Nutrition in some common fruits, you should be concerned about.

February 27, 2020

Nutrition in some common fruits.

Fruit is one of the indispensable foods in each person's diet. However, each fruit contains different nutritional ingredients to offer different benefits and values. Therefore, today's article will provide some nutrition information about some common fruits that you need to know.

Papaya

A papaya usually contains 88% water, 11% carbohydrate and a small amount of fat and protein. With 100 g of papaya contains 43 kcal, 10.82 g of carbohydrates, sugar 7.82 g and 1.7 g of fiber. Papaya contains a variety of vitamins of which vitamin C accounts for the most with 62%, followed by viramin E with 0.3 mg, and small amounts of vitamins A, B1, B2, B3, B5, B9 and K. About minerals, papaya contains the most potassium with 182 mg, magnesium 21 mg, calcium 20 mg, phosphorus 10 mg, sodium 8 mg and negligible small amounts of iron and zinc.

Besides, this fruit also has the fact that black seeds of papaya can be eaten.

With the papaya being absorbed, your body will be provided with an enzyme called papain to aid digestion. Besides, papaya is also great for maintaining healthy skin.

Watermelon

Watermelon is a delicious fruit loved by both adults and children, especially in the summer. In addition to being a great taste and easy to eat, watermelons also contains many extremely beneficial nutrients. Watermelon contains 90% water, Protein, Lipid, sugar, minerals like Calcium, Phosphorus, iron, vitamins like Thiamin (B1), Riboflavin (B2), Acuricic Acide (C).In particular, watermelon is rich in lycopene, an antioxidant pigment that prevents cancer and cardiovascular disease, reducing the risk of stroke.

One of the things to know when eating watermelon is to wash the skin thoroughly because it contains many bacteria that affect the intestine. Watermelon rich in beta-carotene, which helps reduce the risk of cataracts.

Figs

1 figs contains 0.75 grams of fiber, 21 calories and are a rich source of iron, potassium and calcium. One of the unknown things about figs is that it can be a great substitute for oil or butter in baked goods. On the other hand, because figs are rich in fiber, they help reduce the risk of heart disease.

Envy apples

Each Envy apple contains about 3 grams of fiber and has 75 calories (for an average sized apple). One thing that Envy apples love is that it has a slight aroma, sweetness and a crunchy feeling to eat. Not to mention, Envy apples contains vitamins located just under the skin. It can also be used as a mouth freshener and for whitening teeth.

In addition, Envy apples are rich in flavonoids (antioxidants) that help reduce the risk of asthma and diabetes.

Kiwi

Kiwi fruit are attracted to a sour taste, green or yellow and have a rough brown skin. Each large kiwifruit (for Zespri yellow kiwifruit and New Zealand green kiwi) is a rich source of vitamins C and E, magnesium and potassium. Not to mention, it also provides about 3 grams of fiber and 56 calories.

Blueberry

Blueberries are rich in antioxidants and provide about 1.5 grams of fiber and 41 calories. Besides, blueberries are most delicious when dried and most people prefer to eat frozen blueberries. You can even consume frozen fruits by mixing them in smoothies or yogurt for your snack rations.

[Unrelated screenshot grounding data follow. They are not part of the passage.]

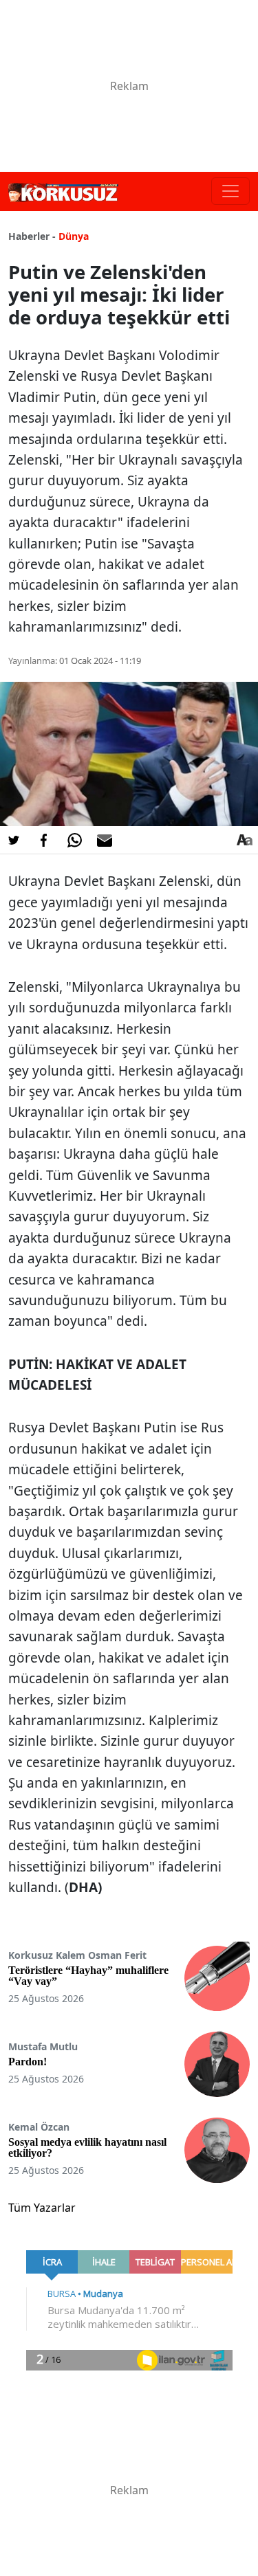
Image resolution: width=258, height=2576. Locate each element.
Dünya (73, 236)
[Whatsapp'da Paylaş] (74, 840)
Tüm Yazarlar (42, 2207)
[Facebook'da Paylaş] (44, 840)
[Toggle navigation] (230, 191)
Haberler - (32, 236)
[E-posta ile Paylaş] (104, 840)
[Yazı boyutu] (244, 840)
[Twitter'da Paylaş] (14, 840)
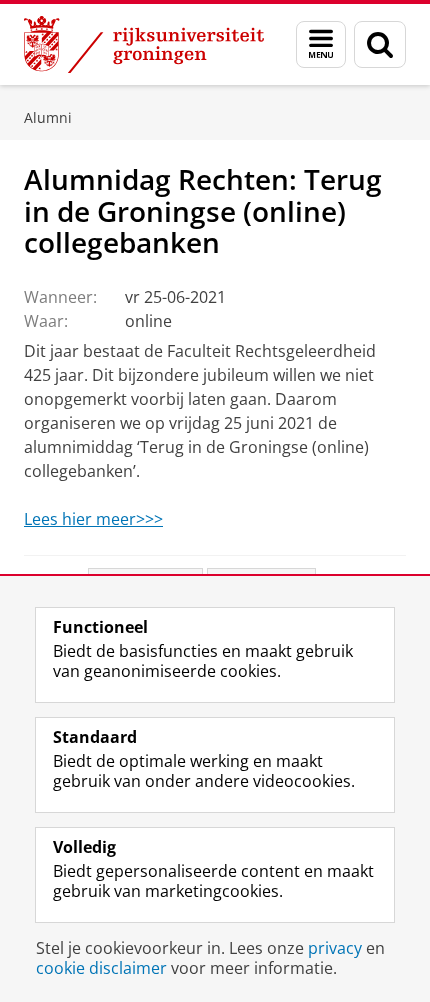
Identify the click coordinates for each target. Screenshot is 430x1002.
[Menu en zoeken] (321, 44)
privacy (335, 948)
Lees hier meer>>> (93, 519)
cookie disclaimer (101, 968)
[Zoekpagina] (380, 44)
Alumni (48, 117)
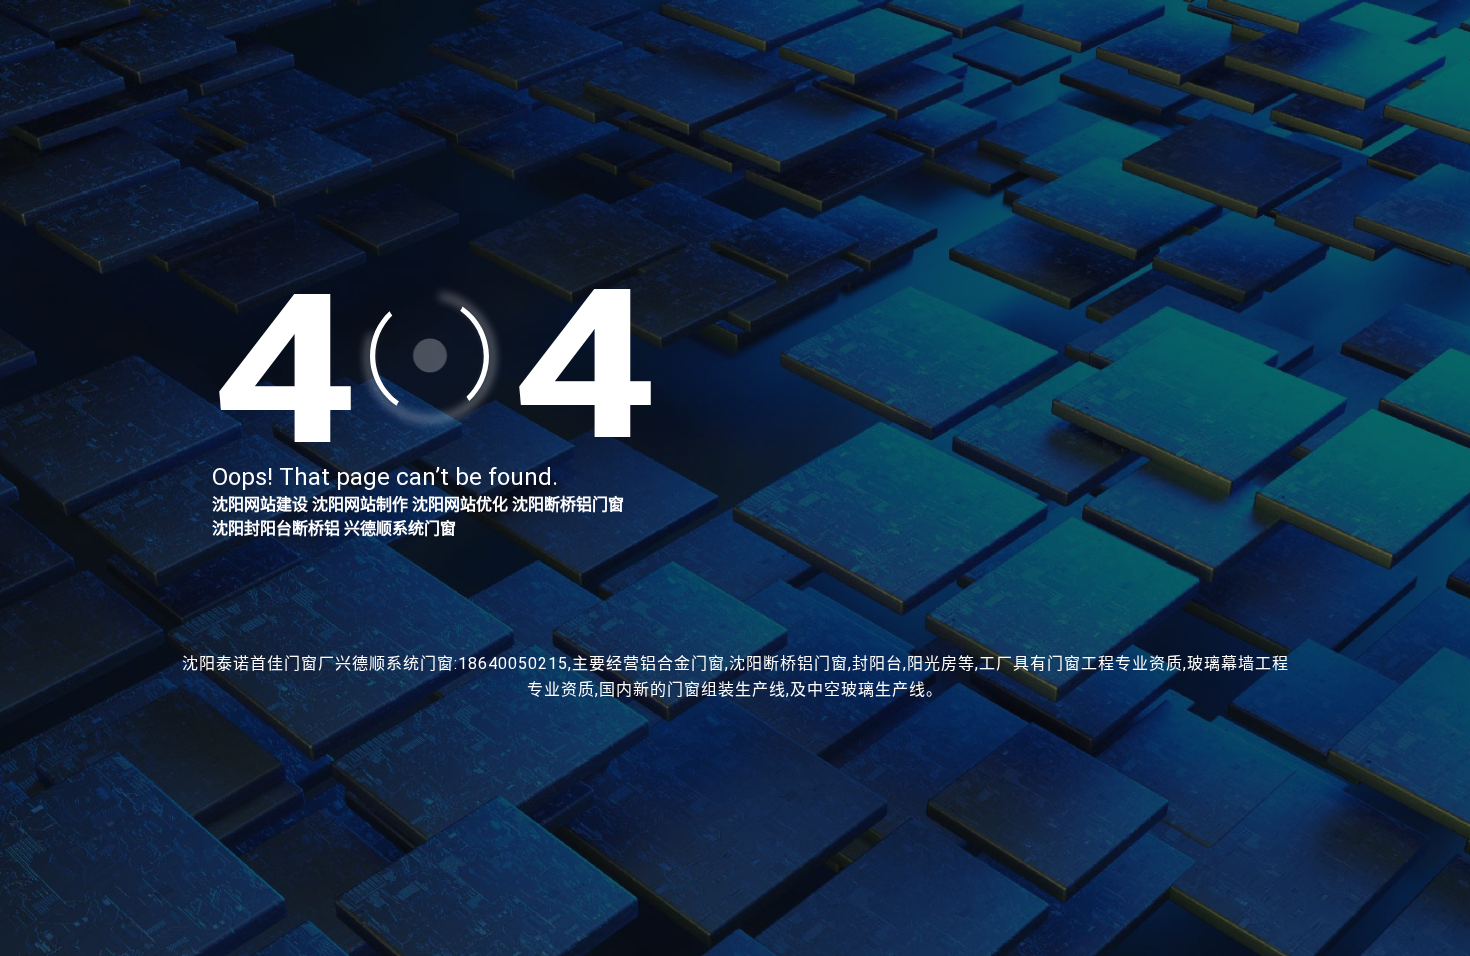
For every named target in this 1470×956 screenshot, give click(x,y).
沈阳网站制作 (360, 504)
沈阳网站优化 (460, 504)
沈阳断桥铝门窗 (568, 504)
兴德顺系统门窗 (400, 528)
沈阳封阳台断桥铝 (276, 528)
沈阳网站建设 (260, 504)
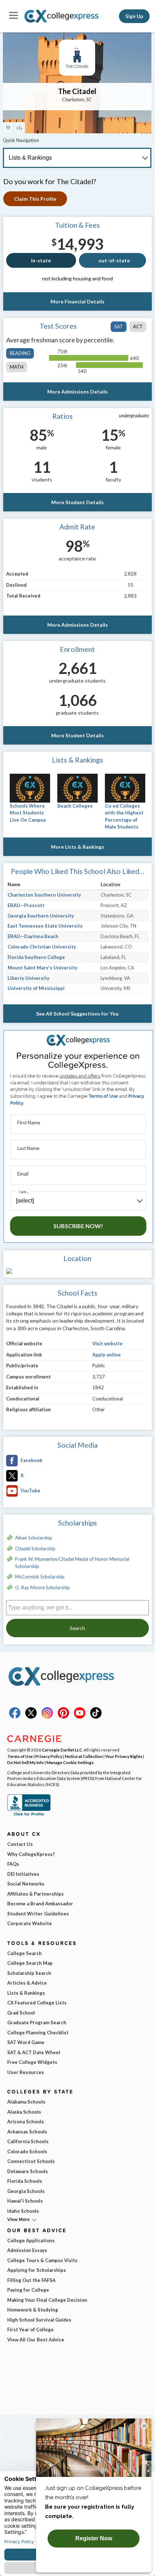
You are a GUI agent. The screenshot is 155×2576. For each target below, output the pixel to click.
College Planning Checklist (37, 2032)
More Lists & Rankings (77, 847)
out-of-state (114, 260)
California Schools (28, 2141)
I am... (23, 1191)
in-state (41, 260)
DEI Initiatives (23, 1874)
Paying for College (28, 2290)
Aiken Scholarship (33, 1538)
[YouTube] (79, 1717)
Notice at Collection (84, 1756)
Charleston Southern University (44, 895)
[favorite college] (8, 127)
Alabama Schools (26, 2102)
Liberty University (28, 978)
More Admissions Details (77, 391)
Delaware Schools (27, 2171)
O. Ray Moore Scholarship (42, 1587)
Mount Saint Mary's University (43, 968)
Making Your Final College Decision (47, 2300)
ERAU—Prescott (26, 905)
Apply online (106, 1355)
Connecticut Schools (31, 2161)
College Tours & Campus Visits (42, 2260)
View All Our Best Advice (35, 2339)
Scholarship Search (29, 1973)
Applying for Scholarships (36, 2270)
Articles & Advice (27, 1983)
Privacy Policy (48, 1756)
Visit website (107, 1343)
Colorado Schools (27, 2151)
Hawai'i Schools (25, 2201)
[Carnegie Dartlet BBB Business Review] (28, 1814)
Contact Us (20, 1844)
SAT (118, 326)
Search (77, 1628)
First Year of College (30, 2329)
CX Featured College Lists (37, 2003)
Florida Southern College (36, 957)
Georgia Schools (26, 2191)
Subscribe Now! (78, 1225)
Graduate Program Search (36, 2022)
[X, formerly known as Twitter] (31, 1717)
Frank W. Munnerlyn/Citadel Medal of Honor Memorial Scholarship (72, 1562)
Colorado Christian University (42, 947)
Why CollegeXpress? (31, 1854)
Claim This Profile (35, 199)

With the nutrients that blueberries bring, they can help reduce the risk of Alzheimer's and Parkinson's.

Peaches

Peaches are now a popular fruit when they are not only made for water, but also for fresh. Currently, peach tea is also a favorite beverage that young people love with fresh, fragrant peach pieces.

In an average peach contains abundant vitamin A and 2 grams of fiber, 58 calories. However, unripe peaches are not sweet. This you should note to avoid buying unripe peaches.

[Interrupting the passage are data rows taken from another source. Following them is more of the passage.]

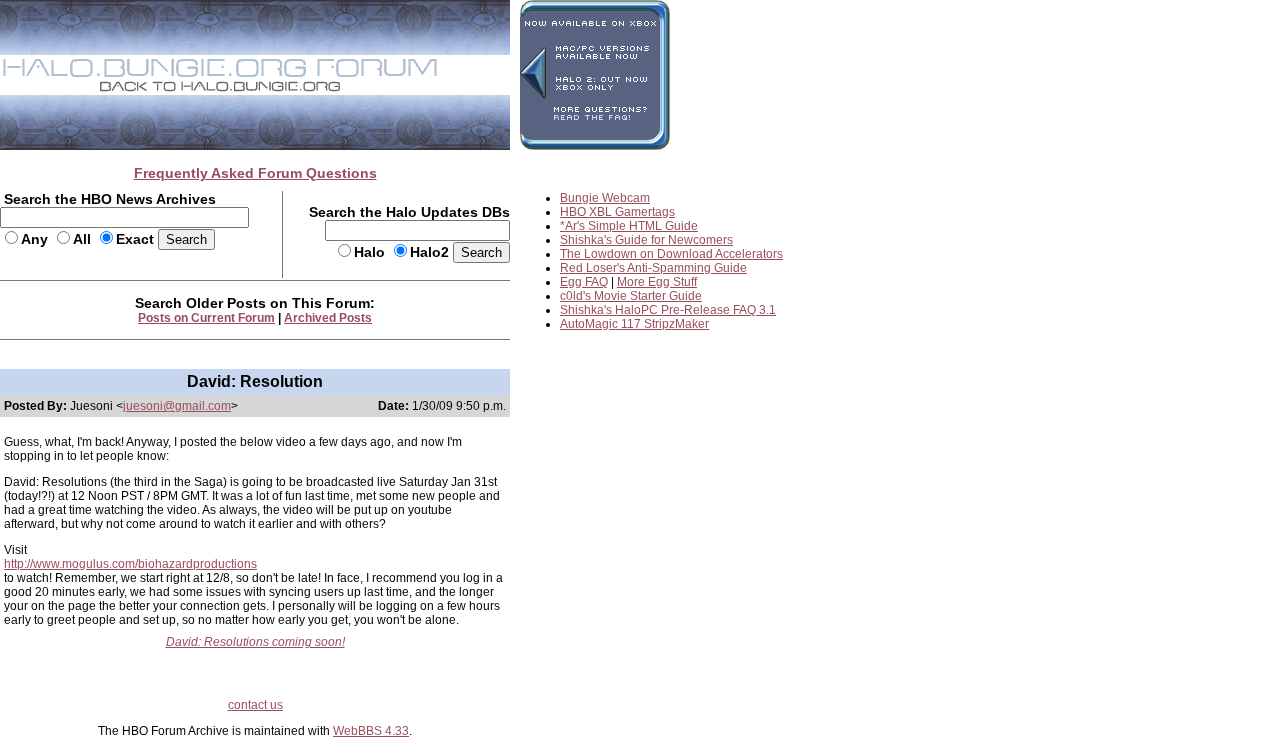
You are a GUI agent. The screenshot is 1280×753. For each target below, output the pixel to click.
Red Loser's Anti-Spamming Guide (653, 268)
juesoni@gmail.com (177, 406)
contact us (255, 705)
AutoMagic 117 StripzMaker (634, 324)
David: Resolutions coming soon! (255, 642)
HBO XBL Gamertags (617, 212)
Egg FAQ (584, 282)
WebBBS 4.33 (371, 731)
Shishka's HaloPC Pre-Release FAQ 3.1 (668, 310)
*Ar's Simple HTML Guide (629, 226)
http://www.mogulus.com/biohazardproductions (130, 564)
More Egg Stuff (657, 282)
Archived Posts (328, 318)
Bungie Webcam (605, 198)
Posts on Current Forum (206, 318)
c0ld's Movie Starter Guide (631, 296)
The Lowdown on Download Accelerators (671, 254)
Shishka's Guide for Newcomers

Because of its high vitamin A content, peaches can boost the body's immune system and fight infections.

Pineapple

Pineapples are known to cook soup, eat fresh, make juice ... Because it contains a lot of fiber. In 1 pineapple can contain 1 gram of fiber and 40 calories. Therefore, pineapple juice is widely used as a sauce and to soften meat.

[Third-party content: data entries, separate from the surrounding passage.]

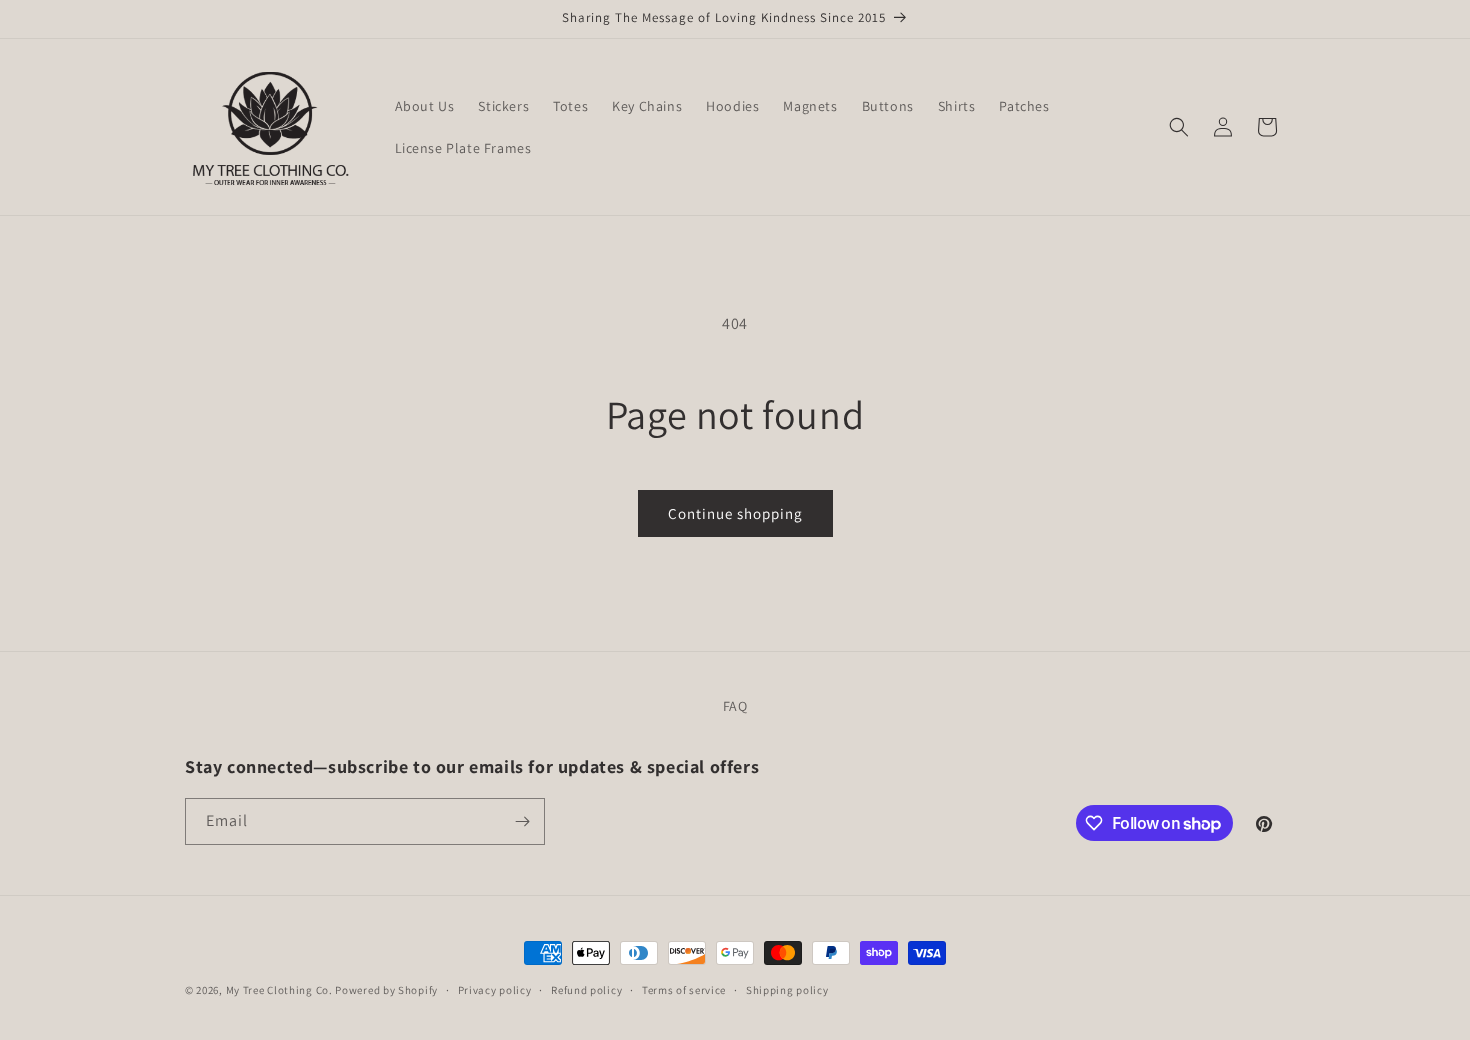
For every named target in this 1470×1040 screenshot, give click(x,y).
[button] (1179, 127)
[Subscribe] (522, 821)
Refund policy (586, 990)
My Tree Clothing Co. (279, 990)
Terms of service (684, 990)
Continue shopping (735, 513)
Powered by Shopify (386, 990)
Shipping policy (787, 990)
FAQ (735, 706)
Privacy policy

Not to mention, pineapple contains an enzyme called bromelain that aids digestion and prevents blood clots. Therefore, pineapple can be a friendly fruit in the life of every Vietnamese family.

Pomegranate

Half of pomegranate is a rich source of vitamin A and potassium and contains 1 gram of fiber as well as 53 calories. In particular, pomegranate seeds can be processed into juice. Because of the antioxidants in pomegranates, called tannins, help reduce the risk of heart disease and maintain blood pressure.

Dragon fruit

With abundant nutrients such as vitamin C, B, fiber, protein ... dragon fruit is a popular fruit that brings many health benefits for humans. Eating lots of dragon fruits can help improve cardiovascular health, cleanse the digestive system, fight inflammation, reduce arthritis, prevent cancer. Special, help beautify the skin, treat ebony, treat sunburn and prevent aging skin.

Banana

Cavendish bananas are highly nutritious banana varieties of essential nutrients such as protein, fat starch, Vitamin A, C, E, B1, B2. Especially Pectin - a substance that helps digestion. , good absorption and anti-intestinal infection. Therefore, in recent years, this banana has been grown in many areas in Vietnam to export to foreign markets such as the US, Japan, Korea...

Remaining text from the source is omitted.